Firefox has a tool included in recent versions called “Live Bookmarks”. The RSS feed is added as a Bookmark (Favorite). Click on it and the latest posts are available to browse. (best to put RSS bookmarks in a subfolder, to browse as a group)
Internet Explorer 7 has a reader built in too. When the orange RSS icon lights up, you can subscribe. Browse your feeds from View, Explorer Bar, Feeds. Personally, this is less useful as you can have to go through each one rather than browsing a tree.
I’ve seen a plugin for Outlook but it downloaded feeds as email, defeating part of the idea here, in the way I use it. But that would give you an archive.
Thunderbird (email) and Opera do similar and there are plug-ins to enhance functionality. A search of Firefox addins finds 108 RSS options. They recommend Wizz for a Reader.
2 – Subscribe
After you’ve picked a program, the next step is to add your favorite sites to the feed list. For the most part, you just click the usual orange button and choose the Feeder you use.
A feed address is a little different than a web address. It points to the Feed rather than a web page. A feed is in XML, so it looks like a bunch of code. You don’t want that – you just want the address of that so the Reader can read the code for you.
WordPress feeds are typically blog.url/feed, like this: https://fornow.wordpress.com/feed/
My upgraded tool uses Feedburner, so looks like this: http://feeds.feedburner.com/ForNow
Feedburner also lets me add email subscription.
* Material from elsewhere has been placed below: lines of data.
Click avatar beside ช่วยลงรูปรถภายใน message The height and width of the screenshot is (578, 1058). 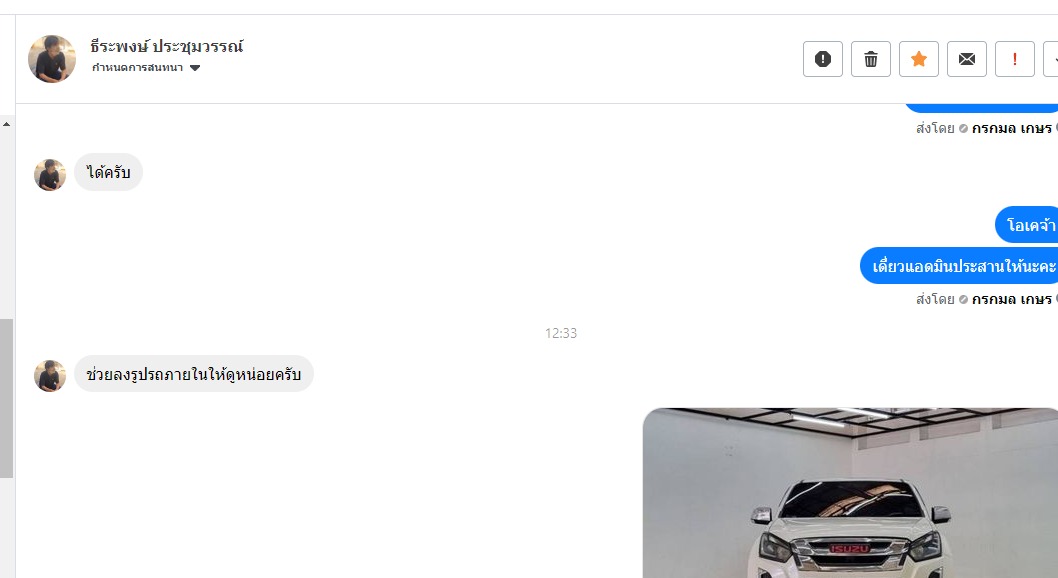[x=50, y=376]
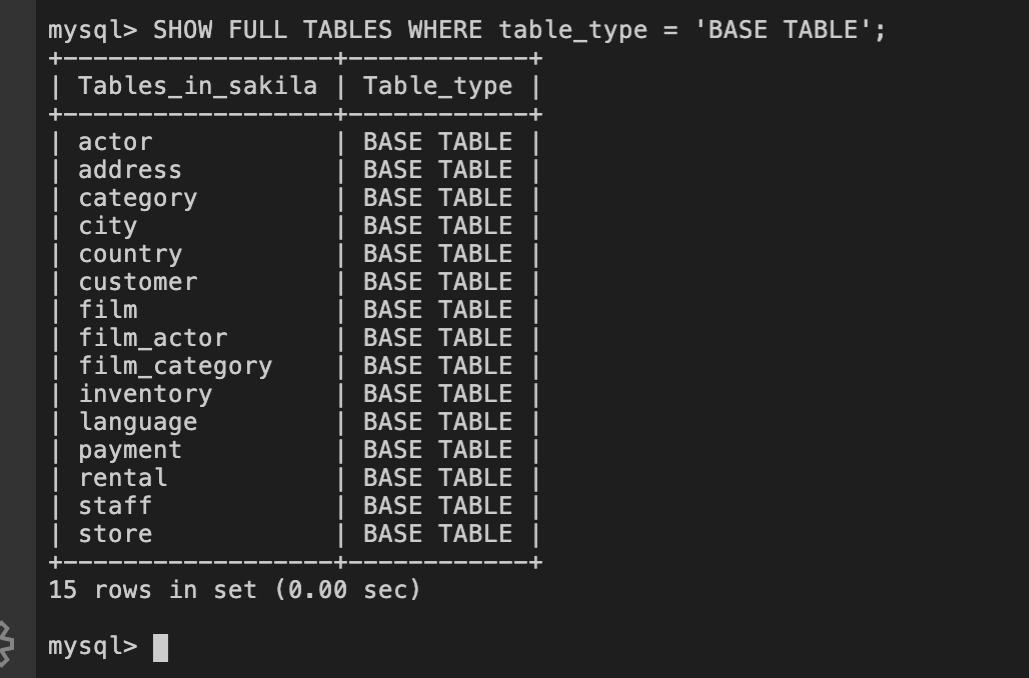The width and height of the screenshot is (1029, 678).
Task: Select the 'payment' table name
Action: click(130, 450)
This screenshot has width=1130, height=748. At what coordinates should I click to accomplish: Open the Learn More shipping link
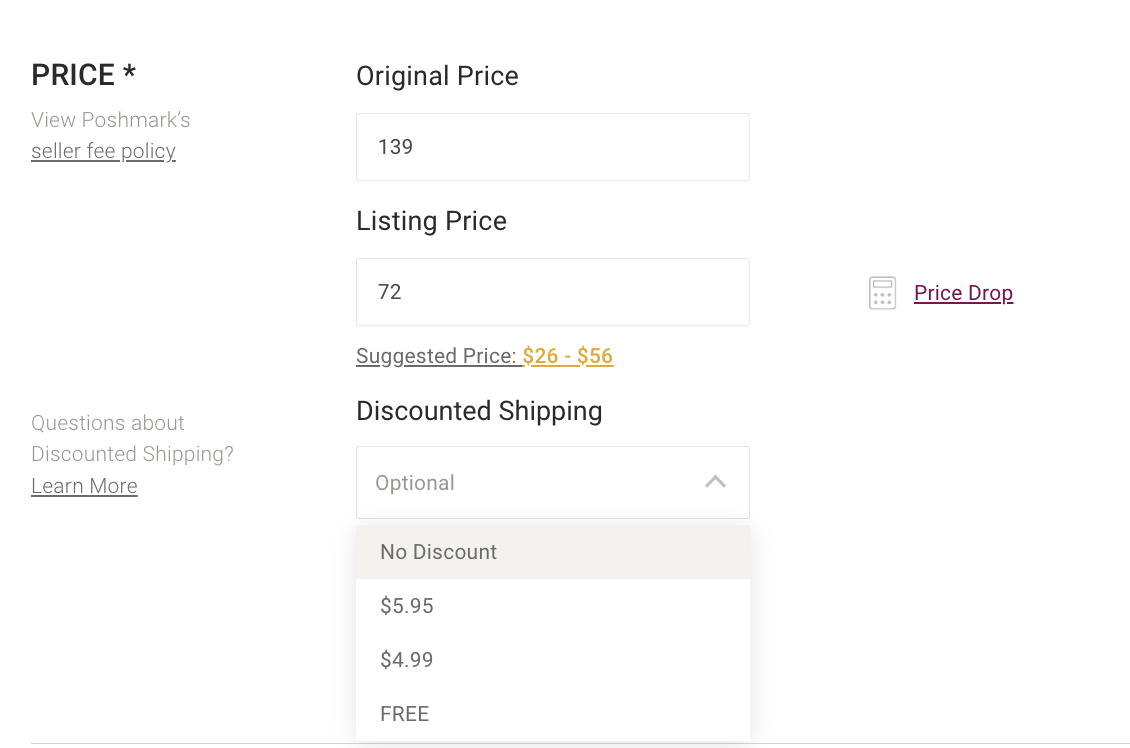pyautogui.click(x=84, y=486)
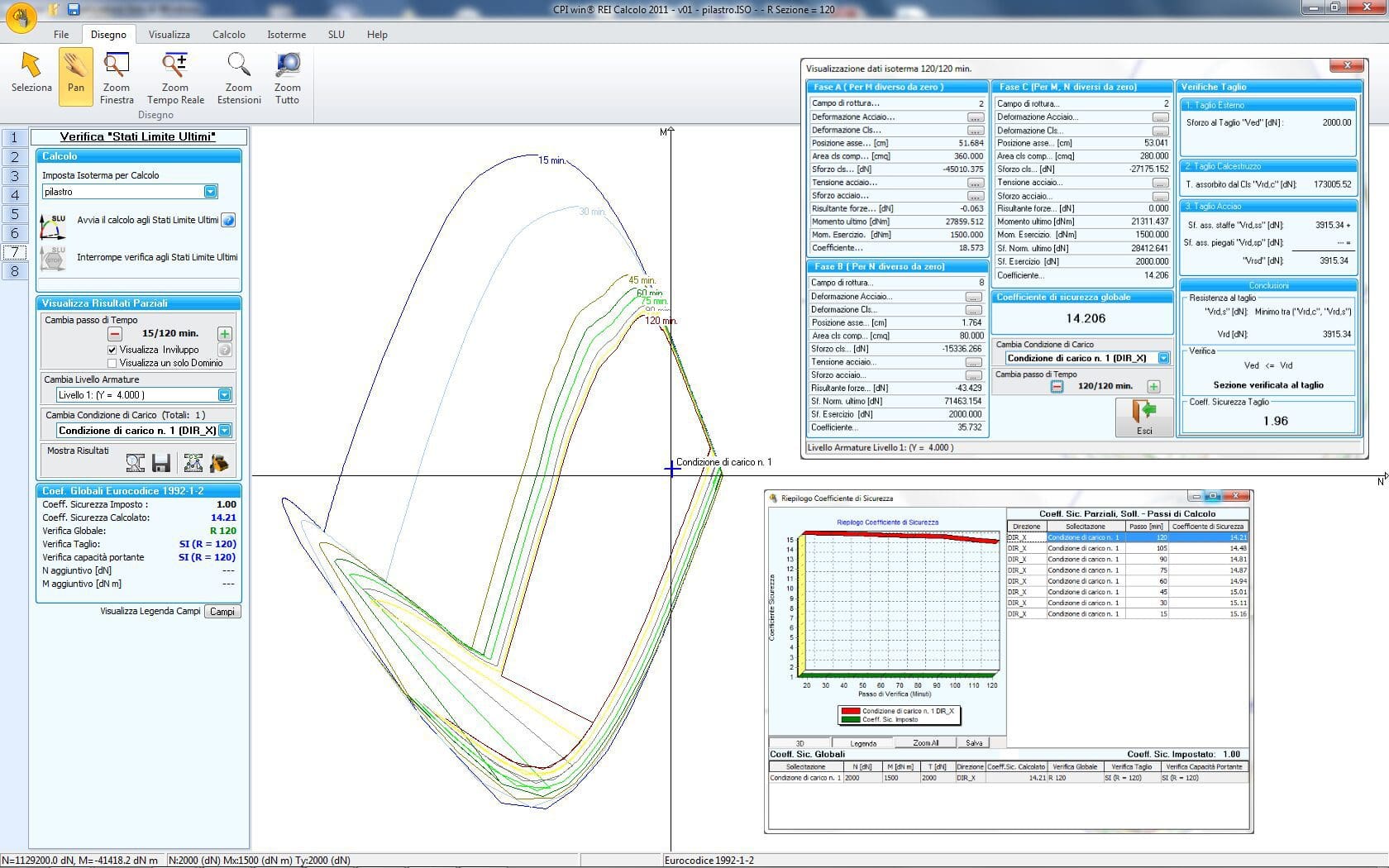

If the Reader choice seem too complicated, just pick a web tool or use your browsers features to get started. You can always move to something else later.
If you want less detail, here’s a great little intro in a nutshell: http://www.blip.tv/file/205570/
For myself, I email subscribe to a few of my favorite blogs and RSS to bigger ones or ones I like to check out occasionally. Then I can control the feed and the volume of email coming my way. I prefer tools integrated with programs I already use, like browser add-ins.
Consider RSS as like speed-reading the web. You can cover a lot more territory and keep up better. But don’t forget to have life. All of this is just For Now.